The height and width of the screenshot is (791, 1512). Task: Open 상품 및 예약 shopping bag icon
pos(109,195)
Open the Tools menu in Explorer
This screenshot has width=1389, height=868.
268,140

§ PROBLEM TO WORK ON
Return the material above in full, word for word.

§ WRITTEN RESPONSE
The height and width of the screenshot is (791, 1512). Task: Open 상품 및 예약 shopping bag icon
pos(109,195)
Open the Tools menu in Explorer
This screenshot has width=1389, height=868.
268,140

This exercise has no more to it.